* Instructions for the task: Retype the line where "The image size is (887, 499)." appears and each line that follows it down to the last line of the records below. Leave the pictures out.

BEGIN Input records

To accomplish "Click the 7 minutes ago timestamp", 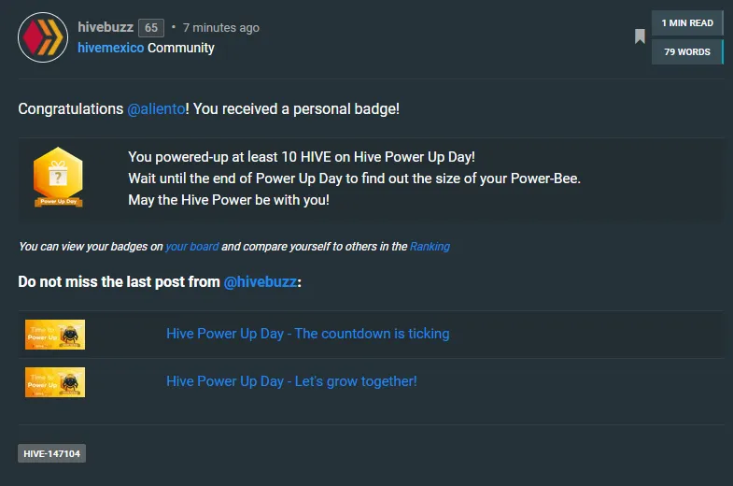I will 220,28.
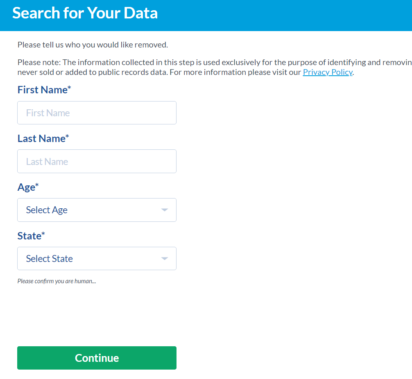Click the Last Name field label
Viewport: 412px width, 379px height.
41,138
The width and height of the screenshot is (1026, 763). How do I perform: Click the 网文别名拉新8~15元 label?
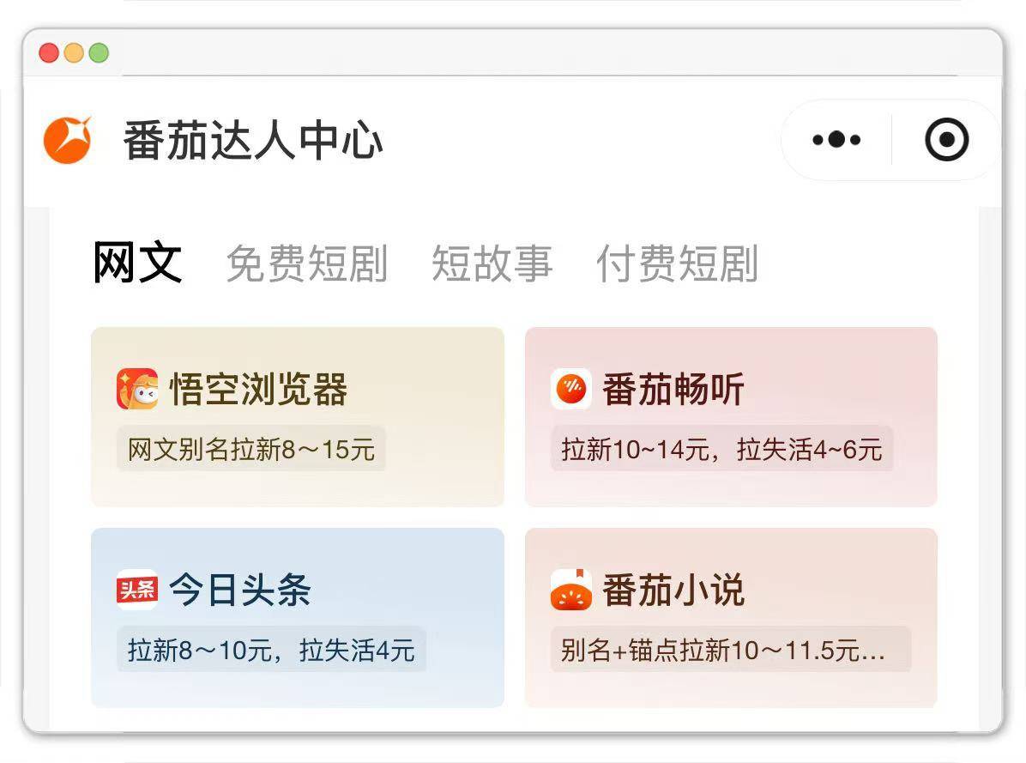pos(251,450)
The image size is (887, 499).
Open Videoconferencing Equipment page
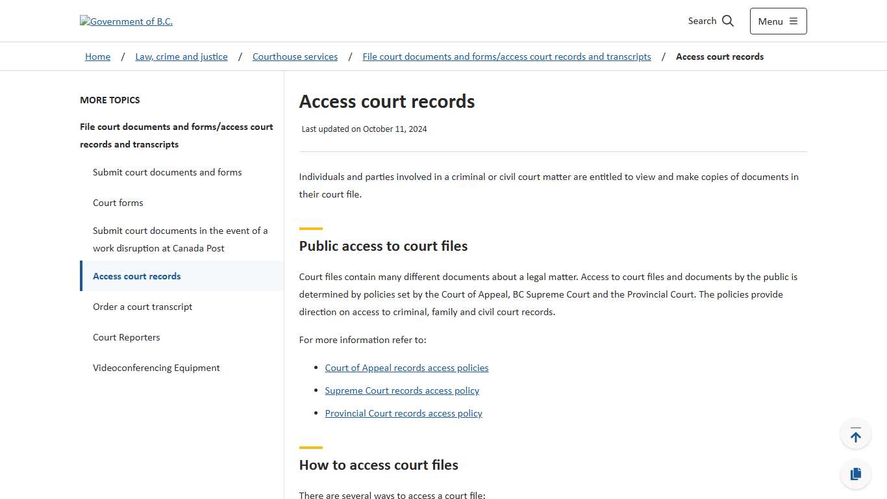pos(156,367)
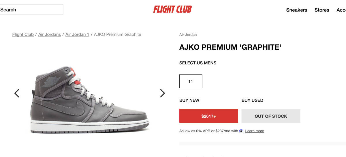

END Input records

* Output below:
The image size is (887, 499).
Open Videoconferencing Equipment page
pos(156,367)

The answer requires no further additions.